Bien sûr, on n’est pas obligé de suivre ce misanthrope incurablement pessimiste dans la vision noire du futur qui suinte de ses phrases, et encore moins d'approuver toutes les conclusions désespérées qu’il assène au vitriol : de fait, on pourrait renvoyer dos à dos son pessimisme quasiment dogmatique à ce qu’il appelle les « colporteurs de boniments qui tiennent boutique d’un “autre monde possible” » et aux « espéranteux invétérés qui vous annoncent naïvement l’avènement d’une « civilisation plus conviviale et empathique » (p.88), dont il a raison, certes, de se moquer de manière vacharde en y mettant le paquet. Reste que s’il y a bien une chose qu'il a comprise en sa qualité de pamphlétaire revenu de tout, c’est que quoi que l’Humanité fasse pour prévenir le Désastre, de toute façon la machine planétaire déjà à bout de souffle ira jusqu’au bout de sa logique, et que tous les optimistes de la Terre auront beau multiplier tant qu’ils voudront les cris d’orfraie pour freiner encore la catastrophe climatique, écologique, sociale et humaine en cours, rien ne changera en définitive jusqu’à ce qu’il soit vraiment trop tard (à suppose qu’il ne le soit pas déjà...) ; et quand bien même on aurait, bien avant ça, une réaction de sursaut et que l’on se mettrait à agir pour « changer le monde », à terme on débouchera quand même sur un monde hypertrophié, surpeuplé et technologiquement déshumanisant, dont il faudra alors se demander, très mélancoliquement avec l’auteur, « si l’âme y trouve sa place »...

__EXERCICES À FAIRE__.
1. D'après l'extrait, sur quel monde débouchera-t-on même si l'on agit pour « changer le monde » ?
2. Réécrivez sous forme de liste le paragraphe de l'extrait qui commence par « Bien sûr, on n'est pas obligé », en gardant ses faits principaux.
Les lignes ne servent à rien dans ce travail.

__DONNÉES FOURNIES__.

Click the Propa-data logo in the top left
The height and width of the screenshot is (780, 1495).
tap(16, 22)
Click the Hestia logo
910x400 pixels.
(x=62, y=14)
* * *
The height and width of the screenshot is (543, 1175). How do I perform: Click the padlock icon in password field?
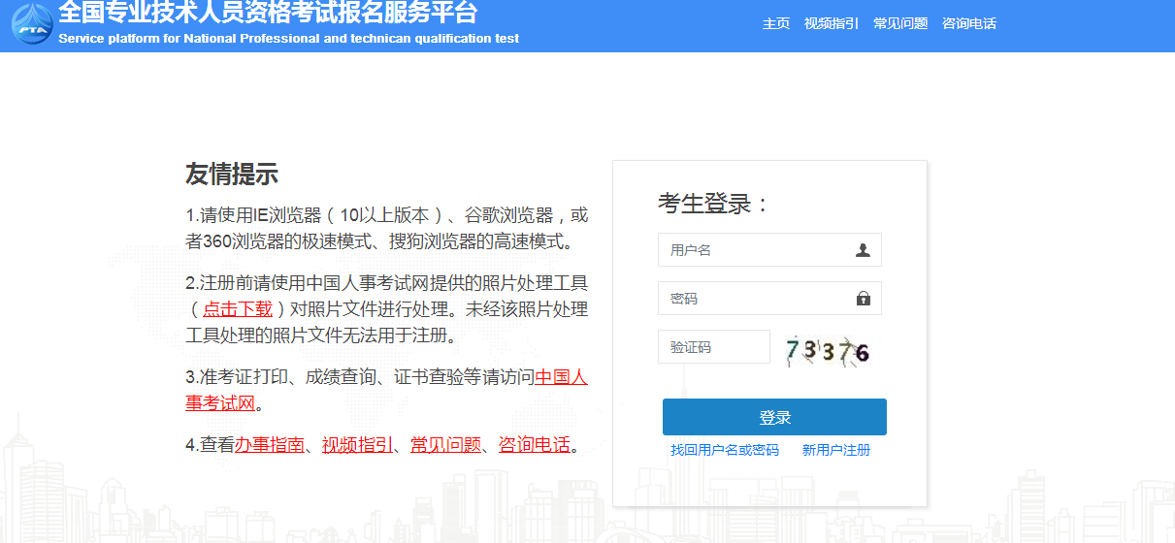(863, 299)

__RÉPONSES CI-DESSOUS__.
1. Sur un monde hypertrophié, surpeuplé et technologiquement déshumanisant.

2.
- Rien n'oblige à partager la vision noire du futur de ce misanthrope ni ses conclusions désespérées. On peut renvoyer dos à dos son pessimisme presque dogmatique et les « colporteurs de boniments » et « espéranteux invétérés » dont il a raison de se moquer (p.88).
- Ce pamphlétaire a pourtant compris une chose : quoi que fasse l'Humanité pour prévenir le Désastre, la machine planétaire à bout de souffle ira jusqu'au bout de sa logique.
- Les optimistes auront beau multiplier les cris d'orfraie contre la catastrophe climatique, écologique, sociale et humaine en cours, rien ne changera avant qu'il soit vraiment trop tard, à supposer qu'il ne le soit pas déjà.
- Même si l'on réagit à temps pour « changer le monde », on aboutira à un monde hypertrophié, surpeuplé et technologiquement déshumanisant. Il faudra alors se demander avec l'auteur « si l'âme y trouve sa place ».